Wednesday, May 5, 2010

sip the nectar

to stay in touch with myself
i traverse my open spaces,
filling my grace with the hills
that crest our waters and find

myself a park with rocks
flat enough to stretch me
to the daisies until only

my breath mingles with
the hummingbird and this
could be any day, any where
with anyone.

Sunday, April 25, 2010

Ocean Waves

Within the line, the curve
within the curve, the line,
balanced on four points,
carried with the tide.

Awash upon these shores
with eagle, seal and ship,
salt on my lips, my hands
within my child's hands,

we will dance here again
she whispers as I place the
flannel panels over her
sleepy body, we will, we will.

Saturday, April 17, 2010

Going Home

Flow with these stitches
made with such love
my mother inside her garden
with light and art within her
bright walls.  I walk back
to this world with my silence
and my own garden in bloom
my luck holds, my dreams unfold
slowly, layer over layer, to
deepen into more substance
to know that a return signifies
no more or less than an action
to bear this love.

Friday, March 5, 2010

attic windows

They build up, these concerns and issues, flies in the ointment, at the wrong time and place.  I scratch at them and pull them apart until I'm raw, but until they flow away under the drum of my machine or the pricking of my needle, nothing releases the pressure.  The language of yoga undoes some of it, but the step of sewing, the interplay of hand and needle, change under hand, accessed immediately, the solidity of a quilted piece of fabric, the sudden strengthening and inside too, my resolve stretches and I feel the possibilities open to me, nourishing me, but it's my own creative juice flowing through and making something happen.  What would you place in your windows?  In mine the wonders of the magical mystery carney, monkeys ride elephants to the loud beating of the band, share views with peter pan and the children of never-neverland--old french fabrics unlike anything I've seen before.
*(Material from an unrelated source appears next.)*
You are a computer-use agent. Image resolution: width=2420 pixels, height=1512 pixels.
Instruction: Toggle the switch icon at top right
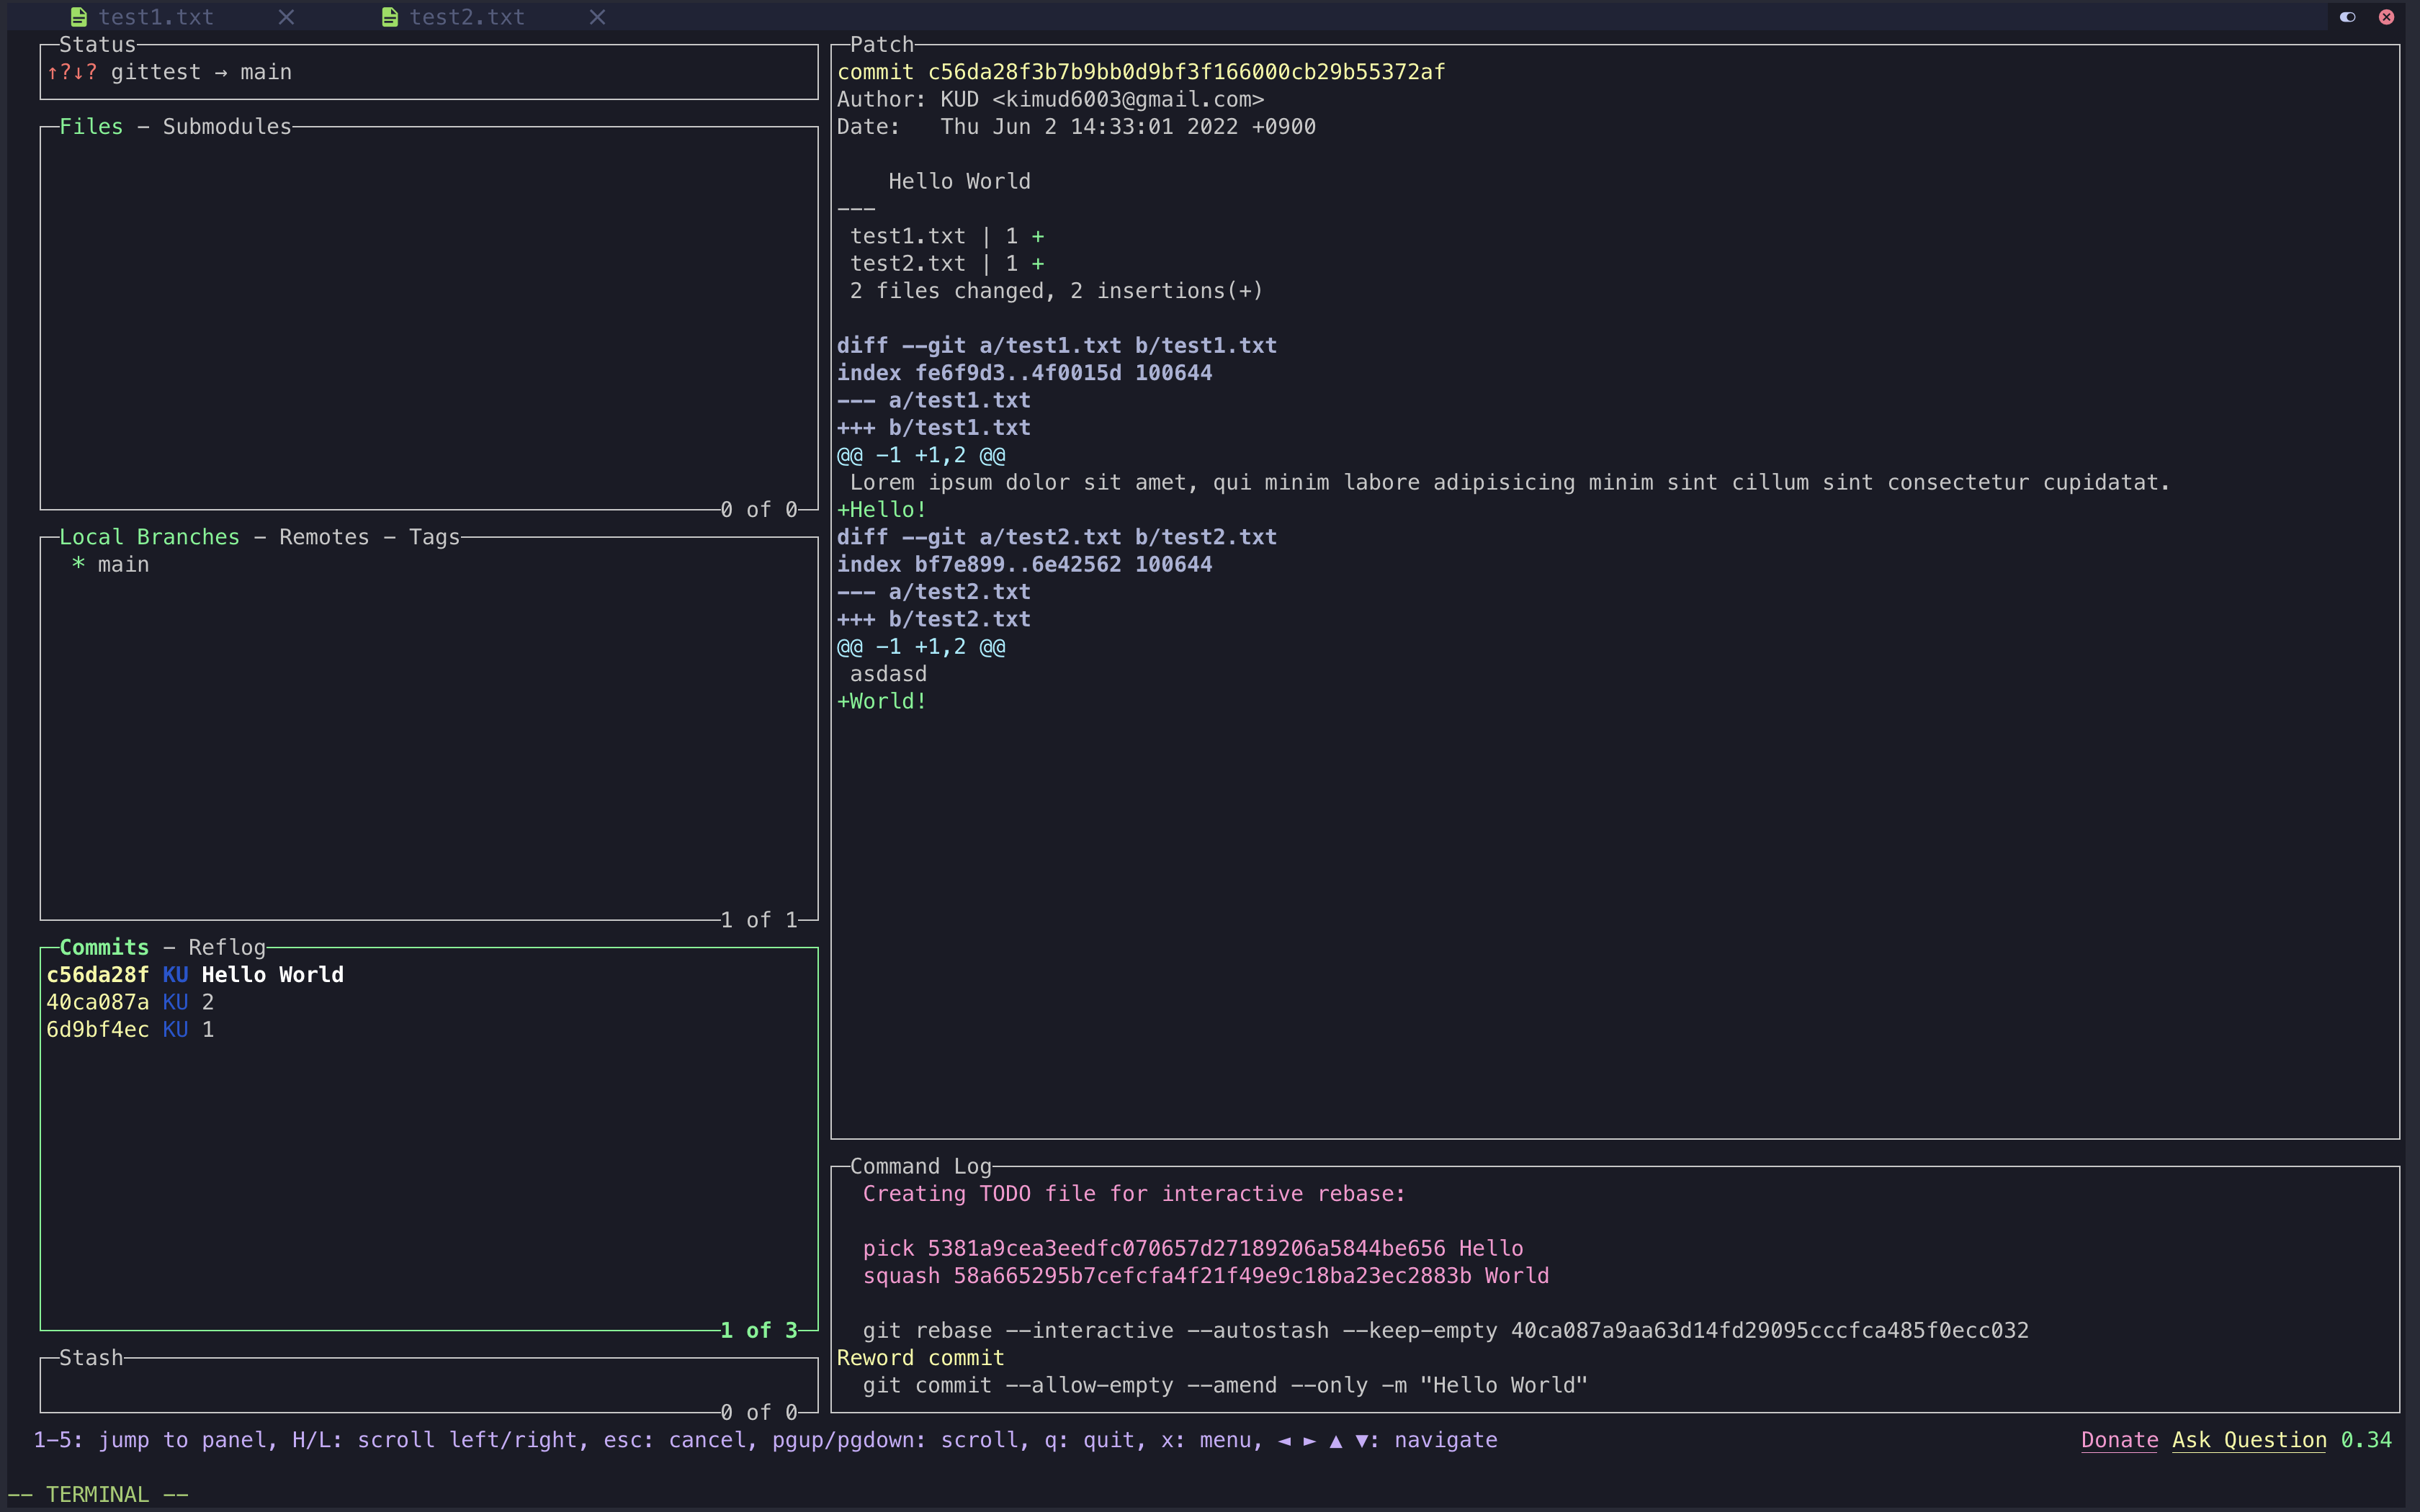(x=2347, y=17)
The vivid colors will hang on my child's wall.  Everything gifted and blessed.

Monday, March 1, 2010

blessings

Count them everyday-the small to the large, especially the cherishing of the children.  The journey to mexico showed me that boundaries support love, that we need them to hold us together both as adults and children.  Those who have confusion over them, suffer and make others suffer too.  I just keep making my quilt with love, commitment and hard labor--emphasis on manners too.

Tuesday, January 19, 2010

teaching

Everyone wants a little piece of the power, but we have to watch our backs and our teachers.  Are they trained, are they watching us or their interpretation of who and what we should be, projecting all their delusions onto their students and wondering why they injure themselves.  Yoga should do no harm--first ahimsa--no violence to self or to others, but until it stops with yourself, the interaction with others is marred by all the junk of the past attached to our actions like messenger cells repeating the same operation despite our desire for the contrary.  I have been so many different teachers with so many different faces and facets exposed, but now I retreat, regroup and learn where and how my energy to expend itself.